Anyone planning and implementing a large IT project will, and must, be aware of the dangers of failure.
A proper understanding of risk management makes an opportunity profitable, and you cannot manage what you do not know. But few people can ever have had the total physical destruction of the planet on the list of direct consequences of getting things wrong.
Fortunately for Cern's chief technology officer, Sverre Jarp, that risk is far smaller than anything the Large Hadron Collider (LHC) will ever measure. The upside of the experiment, however, will be far larger than mere science.
The experiment itself mirrors such thoughts. The actual physics happens at the infinitesimal point of collision, and the cubic metres of space and matter through which the quantum debris punches. Everything from there onwards is information engineering, with the data pouring into a planetary storage and analysis system quite beyond the reach of journalistic superlatives. The end result of the physics will change our conception of reality; the end result of the IT will have its own profound effects.
Humans have co-evolved with technology. It's our primary attribute as a species. Neanderthal man had efficient tools, little changed over thousands of years. Homo sapiens' tools show constant development, coinciding with cultural and practical developments. It seems that 'good enough' has never been, well, good enough.
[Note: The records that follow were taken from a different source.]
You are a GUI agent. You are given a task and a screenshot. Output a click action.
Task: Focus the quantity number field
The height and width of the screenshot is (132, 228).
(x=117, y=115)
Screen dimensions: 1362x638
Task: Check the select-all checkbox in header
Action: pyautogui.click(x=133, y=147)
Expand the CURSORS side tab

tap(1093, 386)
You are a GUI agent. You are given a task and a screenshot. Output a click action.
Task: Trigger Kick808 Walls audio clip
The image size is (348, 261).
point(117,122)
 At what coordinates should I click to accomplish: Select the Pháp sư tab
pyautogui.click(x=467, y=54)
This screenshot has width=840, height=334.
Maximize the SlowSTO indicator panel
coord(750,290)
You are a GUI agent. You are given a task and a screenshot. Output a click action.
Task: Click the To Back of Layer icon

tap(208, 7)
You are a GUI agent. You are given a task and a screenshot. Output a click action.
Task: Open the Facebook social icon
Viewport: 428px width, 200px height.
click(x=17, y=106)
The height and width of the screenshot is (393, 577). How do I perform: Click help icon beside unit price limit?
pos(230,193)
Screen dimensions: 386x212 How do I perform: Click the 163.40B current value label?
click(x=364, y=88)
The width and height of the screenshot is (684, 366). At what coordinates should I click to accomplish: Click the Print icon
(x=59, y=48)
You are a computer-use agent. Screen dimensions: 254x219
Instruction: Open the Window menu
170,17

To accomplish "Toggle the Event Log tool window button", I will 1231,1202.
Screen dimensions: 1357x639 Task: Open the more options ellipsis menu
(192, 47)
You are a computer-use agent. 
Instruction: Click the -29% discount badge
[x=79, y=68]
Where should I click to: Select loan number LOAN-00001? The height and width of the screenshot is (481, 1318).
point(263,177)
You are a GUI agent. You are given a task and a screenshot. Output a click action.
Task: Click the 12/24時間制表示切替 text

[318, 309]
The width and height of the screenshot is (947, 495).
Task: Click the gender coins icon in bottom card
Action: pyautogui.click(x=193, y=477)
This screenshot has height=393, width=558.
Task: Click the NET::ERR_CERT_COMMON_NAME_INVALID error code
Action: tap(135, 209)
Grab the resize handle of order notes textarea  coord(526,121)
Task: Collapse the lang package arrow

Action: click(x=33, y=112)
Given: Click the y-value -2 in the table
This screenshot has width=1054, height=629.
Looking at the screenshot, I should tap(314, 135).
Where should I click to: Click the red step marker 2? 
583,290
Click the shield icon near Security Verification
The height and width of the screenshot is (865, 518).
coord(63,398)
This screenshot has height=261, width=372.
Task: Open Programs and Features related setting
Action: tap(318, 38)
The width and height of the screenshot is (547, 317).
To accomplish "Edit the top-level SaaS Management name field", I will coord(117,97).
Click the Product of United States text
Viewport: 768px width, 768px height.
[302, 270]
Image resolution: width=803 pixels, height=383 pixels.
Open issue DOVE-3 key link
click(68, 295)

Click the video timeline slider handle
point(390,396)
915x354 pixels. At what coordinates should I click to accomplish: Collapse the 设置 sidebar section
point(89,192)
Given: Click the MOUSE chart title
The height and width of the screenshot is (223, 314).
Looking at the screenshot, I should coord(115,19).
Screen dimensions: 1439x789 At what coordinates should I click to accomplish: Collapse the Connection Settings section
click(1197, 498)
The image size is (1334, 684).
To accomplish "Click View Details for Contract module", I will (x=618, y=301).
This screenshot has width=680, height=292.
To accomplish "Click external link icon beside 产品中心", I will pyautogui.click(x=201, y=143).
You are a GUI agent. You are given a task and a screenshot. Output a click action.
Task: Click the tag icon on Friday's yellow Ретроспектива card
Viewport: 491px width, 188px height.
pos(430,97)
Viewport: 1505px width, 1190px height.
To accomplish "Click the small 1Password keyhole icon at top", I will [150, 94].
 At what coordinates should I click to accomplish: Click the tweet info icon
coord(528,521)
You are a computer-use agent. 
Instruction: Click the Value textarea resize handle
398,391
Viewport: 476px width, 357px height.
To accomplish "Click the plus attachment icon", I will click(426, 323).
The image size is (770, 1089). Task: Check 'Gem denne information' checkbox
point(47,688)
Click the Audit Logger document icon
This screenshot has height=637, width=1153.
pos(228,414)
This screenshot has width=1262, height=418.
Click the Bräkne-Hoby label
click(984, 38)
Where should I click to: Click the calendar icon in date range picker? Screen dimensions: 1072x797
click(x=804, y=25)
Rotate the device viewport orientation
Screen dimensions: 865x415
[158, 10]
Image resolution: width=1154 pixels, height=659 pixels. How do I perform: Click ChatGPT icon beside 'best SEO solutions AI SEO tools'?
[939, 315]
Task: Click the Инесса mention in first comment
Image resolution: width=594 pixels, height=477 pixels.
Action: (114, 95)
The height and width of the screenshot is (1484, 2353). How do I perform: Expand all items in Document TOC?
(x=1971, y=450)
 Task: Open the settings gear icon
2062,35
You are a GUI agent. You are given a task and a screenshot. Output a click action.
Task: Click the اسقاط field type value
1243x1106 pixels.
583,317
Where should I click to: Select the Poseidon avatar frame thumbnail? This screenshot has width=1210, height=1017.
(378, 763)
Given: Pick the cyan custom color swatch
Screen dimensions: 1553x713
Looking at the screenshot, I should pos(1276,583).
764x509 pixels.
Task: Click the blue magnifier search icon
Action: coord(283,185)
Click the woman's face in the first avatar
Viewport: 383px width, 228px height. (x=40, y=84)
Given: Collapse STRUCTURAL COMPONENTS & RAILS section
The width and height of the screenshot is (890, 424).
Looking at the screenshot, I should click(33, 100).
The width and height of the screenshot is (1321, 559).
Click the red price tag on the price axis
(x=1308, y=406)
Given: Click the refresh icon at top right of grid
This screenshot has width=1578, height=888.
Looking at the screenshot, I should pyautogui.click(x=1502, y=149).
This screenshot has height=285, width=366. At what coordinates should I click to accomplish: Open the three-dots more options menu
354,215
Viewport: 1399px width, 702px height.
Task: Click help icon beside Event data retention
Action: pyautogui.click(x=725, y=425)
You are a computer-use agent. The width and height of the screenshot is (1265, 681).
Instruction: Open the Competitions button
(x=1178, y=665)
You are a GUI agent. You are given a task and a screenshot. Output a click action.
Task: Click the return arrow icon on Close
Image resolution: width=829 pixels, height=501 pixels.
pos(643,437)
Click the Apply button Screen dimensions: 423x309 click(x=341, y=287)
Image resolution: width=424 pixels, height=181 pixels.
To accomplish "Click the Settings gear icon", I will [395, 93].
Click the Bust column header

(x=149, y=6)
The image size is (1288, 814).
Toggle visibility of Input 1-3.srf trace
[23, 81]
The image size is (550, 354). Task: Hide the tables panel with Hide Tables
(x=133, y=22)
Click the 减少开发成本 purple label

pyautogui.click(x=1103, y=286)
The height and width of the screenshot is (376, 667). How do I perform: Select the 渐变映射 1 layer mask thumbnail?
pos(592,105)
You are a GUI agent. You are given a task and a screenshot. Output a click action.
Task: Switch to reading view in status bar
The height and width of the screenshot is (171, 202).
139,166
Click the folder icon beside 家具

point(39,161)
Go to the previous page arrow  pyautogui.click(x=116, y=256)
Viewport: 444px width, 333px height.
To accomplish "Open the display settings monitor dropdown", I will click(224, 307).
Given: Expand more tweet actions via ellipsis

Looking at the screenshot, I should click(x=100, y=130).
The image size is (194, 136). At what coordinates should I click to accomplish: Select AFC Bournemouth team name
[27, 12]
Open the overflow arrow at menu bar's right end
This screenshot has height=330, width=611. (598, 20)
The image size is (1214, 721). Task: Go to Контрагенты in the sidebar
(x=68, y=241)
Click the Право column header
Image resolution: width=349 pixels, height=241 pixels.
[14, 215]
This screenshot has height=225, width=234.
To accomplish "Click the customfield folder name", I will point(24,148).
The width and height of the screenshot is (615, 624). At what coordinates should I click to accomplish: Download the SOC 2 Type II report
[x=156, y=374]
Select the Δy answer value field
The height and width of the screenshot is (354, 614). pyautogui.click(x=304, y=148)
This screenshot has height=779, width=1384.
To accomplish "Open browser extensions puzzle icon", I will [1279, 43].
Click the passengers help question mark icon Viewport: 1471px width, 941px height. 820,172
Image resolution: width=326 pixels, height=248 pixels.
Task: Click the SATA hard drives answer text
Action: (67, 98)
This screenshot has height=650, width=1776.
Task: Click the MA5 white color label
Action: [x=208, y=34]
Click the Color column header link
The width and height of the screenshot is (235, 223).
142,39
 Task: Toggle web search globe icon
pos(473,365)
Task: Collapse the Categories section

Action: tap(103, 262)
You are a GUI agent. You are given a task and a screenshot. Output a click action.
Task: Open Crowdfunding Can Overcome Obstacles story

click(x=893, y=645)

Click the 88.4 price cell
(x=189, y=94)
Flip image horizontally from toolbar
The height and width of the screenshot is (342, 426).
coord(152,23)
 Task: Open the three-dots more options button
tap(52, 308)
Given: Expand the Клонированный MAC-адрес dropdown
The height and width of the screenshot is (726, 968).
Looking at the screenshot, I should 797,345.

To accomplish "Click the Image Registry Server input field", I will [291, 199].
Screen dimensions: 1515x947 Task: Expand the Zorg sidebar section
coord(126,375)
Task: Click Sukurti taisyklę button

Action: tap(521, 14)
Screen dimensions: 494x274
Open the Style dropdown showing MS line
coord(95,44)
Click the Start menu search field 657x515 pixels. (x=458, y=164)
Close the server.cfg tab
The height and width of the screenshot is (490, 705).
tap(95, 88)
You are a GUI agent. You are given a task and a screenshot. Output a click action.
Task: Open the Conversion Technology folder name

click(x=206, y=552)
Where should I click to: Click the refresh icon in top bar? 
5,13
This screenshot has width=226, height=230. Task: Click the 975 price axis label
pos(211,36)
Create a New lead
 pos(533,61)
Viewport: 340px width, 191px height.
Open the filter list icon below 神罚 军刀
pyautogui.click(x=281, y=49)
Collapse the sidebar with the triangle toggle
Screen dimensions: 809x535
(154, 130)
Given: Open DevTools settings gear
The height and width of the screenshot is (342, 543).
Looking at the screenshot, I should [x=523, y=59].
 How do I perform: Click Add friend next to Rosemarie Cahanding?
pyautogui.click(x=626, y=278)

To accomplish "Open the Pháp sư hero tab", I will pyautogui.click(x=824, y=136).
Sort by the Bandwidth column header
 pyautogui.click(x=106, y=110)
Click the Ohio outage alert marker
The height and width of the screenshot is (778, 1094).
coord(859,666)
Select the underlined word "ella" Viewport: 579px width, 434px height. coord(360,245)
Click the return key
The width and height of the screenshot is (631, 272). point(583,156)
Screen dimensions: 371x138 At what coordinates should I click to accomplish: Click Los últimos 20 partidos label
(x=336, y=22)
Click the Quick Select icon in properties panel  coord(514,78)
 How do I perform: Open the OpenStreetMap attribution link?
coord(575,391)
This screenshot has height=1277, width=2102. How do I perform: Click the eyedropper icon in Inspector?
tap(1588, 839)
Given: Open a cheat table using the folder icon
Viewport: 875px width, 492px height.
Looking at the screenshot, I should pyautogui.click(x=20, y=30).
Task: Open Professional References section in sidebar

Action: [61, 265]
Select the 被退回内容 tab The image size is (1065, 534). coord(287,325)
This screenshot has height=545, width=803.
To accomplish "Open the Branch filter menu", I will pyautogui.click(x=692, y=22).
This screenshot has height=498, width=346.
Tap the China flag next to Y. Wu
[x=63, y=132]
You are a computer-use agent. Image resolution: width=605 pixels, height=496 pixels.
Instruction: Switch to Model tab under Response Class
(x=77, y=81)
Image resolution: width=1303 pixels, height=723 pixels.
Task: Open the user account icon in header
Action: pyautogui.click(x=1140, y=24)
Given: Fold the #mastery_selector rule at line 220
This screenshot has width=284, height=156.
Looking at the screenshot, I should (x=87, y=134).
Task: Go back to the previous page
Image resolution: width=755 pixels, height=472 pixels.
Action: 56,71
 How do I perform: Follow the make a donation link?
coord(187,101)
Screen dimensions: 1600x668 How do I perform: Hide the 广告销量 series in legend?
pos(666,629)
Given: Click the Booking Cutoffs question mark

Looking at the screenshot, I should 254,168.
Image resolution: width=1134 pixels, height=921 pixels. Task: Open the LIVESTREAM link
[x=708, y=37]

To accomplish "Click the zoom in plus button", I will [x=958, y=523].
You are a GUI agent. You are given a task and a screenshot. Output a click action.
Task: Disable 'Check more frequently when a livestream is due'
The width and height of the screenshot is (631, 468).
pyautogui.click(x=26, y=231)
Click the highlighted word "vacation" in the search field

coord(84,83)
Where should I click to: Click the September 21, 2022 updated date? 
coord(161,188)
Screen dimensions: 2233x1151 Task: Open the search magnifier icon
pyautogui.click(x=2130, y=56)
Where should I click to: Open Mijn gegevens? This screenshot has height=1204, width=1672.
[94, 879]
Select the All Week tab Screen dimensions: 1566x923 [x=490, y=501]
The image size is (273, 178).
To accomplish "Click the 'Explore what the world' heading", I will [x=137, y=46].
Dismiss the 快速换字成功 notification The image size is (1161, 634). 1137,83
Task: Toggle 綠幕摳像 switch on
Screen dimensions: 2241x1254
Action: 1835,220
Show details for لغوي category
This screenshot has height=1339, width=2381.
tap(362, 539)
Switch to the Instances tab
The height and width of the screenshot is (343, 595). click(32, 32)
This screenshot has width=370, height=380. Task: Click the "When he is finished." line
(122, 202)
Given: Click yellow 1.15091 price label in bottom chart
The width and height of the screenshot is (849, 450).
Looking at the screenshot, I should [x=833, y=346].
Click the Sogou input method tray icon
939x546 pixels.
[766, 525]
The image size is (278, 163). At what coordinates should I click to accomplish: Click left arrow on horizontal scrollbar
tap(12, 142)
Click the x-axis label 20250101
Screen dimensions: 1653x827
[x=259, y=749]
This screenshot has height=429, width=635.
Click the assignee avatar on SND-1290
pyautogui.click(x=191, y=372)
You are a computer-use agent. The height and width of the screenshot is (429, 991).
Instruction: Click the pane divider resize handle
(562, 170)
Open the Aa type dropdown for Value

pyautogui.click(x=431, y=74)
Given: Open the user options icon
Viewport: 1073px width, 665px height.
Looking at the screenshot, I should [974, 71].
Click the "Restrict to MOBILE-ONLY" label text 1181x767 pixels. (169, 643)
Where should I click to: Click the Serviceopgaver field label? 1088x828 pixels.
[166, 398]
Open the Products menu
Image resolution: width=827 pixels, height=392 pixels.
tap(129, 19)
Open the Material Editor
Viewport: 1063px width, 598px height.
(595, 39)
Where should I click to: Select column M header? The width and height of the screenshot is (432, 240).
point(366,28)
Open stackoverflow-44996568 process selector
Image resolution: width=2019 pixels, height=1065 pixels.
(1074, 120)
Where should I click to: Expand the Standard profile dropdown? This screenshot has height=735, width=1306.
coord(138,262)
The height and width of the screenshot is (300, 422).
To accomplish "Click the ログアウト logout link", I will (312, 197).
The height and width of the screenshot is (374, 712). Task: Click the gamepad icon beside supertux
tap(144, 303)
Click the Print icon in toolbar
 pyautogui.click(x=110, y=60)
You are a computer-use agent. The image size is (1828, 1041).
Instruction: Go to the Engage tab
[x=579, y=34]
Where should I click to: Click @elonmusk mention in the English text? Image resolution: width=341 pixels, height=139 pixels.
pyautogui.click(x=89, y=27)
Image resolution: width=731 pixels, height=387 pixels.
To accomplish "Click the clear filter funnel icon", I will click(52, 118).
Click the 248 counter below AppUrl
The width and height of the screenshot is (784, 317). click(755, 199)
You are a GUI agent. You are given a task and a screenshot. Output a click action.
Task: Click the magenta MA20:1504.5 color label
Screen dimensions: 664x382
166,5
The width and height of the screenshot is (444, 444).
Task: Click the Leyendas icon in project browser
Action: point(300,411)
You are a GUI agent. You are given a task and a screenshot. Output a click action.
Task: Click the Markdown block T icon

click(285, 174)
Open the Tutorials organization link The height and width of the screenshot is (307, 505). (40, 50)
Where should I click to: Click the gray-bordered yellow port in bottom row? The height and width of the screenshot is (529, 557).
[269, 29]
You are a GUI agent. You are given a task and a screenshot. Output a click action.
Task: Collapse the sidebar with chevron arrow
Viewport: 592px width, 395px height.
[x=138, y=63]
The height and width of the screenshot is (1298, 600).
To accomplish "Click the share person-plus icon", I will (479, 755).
The same will be true of the LHC's IT. The expertise evolved in developing its IT systems will be sorely needed in mainstream technology; we are moving towards a world where our computers will habitually monitor enormous amounts of data and share their findings, in the small parts of life, as well as the large. In IT, above all, the big science of today becomes everyday life tomorrow.
But LHC stands for more than that. It is proof of the transformative potential of imagination first, and IT second; what you can do when you have big ideas, clear goals and the determination to make the tools do the job. Too often in enterprise IT — and elsewhere in human affairs — the tools set the agenda and soak up all the energy, time and money that should be spent on doing the real job.
The LHC will stand as proof that we can move beyond such restrictive thoughts; that we can create truly wonderful things — big and small — if we let ourselves. Medieval people had cathedrals that moved their souls but produced mostly bishops. We may count ourselves lucky that our modern cathedrals, for all they lie buried underground, are capable of so much more.